## Items from a data source:
- Opening Delimiter -

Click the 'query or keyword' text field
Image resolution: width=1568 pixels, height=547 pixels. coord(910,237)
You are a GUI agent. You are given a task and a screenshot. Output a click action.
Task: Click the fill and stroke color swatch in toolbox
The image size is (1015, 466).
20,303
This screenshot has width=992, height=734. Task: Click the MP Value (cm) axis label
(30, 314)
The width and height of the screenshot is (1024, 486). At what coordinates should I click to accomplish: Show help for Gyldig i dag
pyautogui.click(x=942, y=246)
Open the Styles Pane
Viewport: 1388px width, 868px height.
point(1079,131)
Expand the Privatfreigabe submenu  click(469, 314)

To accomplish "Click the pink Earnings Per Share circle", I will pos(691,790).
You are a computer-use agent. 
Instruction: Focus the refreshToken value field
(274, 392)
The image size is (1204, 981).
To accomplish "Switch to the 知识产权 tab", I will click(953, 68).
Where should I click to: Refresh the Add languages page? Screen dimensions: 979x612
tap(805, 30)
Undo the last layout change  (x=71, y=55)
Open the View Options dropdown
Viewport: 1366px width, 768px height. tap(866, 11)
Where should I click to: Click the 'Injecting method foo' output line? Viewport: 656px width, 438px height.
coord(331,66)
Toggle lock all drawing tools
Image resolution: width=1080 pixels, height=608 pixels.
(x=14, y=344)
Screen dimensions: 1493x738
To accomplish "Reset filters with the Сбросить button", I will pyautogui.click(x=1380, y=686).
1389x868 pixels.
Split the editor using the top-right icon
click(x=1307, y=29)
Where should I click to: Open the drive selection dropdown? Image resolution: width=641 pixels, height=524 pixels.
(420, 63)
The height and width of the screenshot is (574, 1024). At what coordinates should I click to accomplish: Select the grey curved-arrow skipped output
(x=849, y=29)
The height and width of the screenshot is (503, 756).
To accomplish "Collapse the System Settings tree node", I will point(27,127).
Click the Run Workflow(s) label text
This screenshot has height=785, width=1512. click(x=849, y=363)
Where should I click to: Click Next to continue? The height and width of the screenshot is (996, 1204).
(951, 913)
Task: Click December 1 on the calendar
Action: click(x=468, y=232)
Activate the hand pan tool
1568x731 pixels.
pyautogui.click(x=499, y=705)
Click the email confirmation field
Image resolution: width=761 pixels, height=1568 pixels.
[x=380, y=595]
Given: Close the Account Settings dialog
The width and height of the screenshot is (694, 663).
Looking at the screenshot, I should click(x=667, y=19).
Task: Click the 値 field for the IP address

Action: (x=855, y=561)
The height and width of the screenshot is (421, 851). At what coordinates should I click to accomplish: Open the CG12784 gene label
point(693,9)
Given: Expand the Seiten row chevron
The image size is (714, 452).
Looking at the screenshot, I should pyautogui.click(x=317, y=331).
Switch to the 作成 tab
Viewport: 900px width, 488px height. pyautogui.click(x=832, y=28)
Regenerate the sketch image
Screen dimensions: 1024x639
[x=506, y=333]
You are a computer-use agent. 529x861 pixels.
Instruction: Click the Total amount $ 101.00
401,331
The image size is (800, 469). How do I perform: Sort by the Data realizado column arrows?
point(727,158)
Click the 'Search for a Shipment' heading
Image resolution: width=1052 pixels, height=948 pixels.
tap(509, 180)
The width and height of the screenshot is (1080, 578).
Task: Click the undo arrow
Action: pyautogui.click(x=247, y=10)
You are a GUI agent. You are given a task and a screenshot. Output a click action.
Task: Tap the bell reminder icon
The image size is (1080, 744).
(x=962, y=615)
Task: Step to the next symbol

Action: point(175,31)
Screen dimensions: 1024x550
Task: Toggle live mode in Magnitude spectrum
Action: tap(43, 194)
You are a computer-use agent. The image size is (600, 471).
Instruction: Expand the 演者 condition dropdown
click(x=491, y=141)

- Closing Delimiter -

## WHAT IS NEEDED:
Among the lines above, which contain the word "Settings"? Copy every one.

## ANSWER SPACE:
To accomplish "Collapse the System Settings tree node", I will point(27,127).
Given: Close the Account Settings dialog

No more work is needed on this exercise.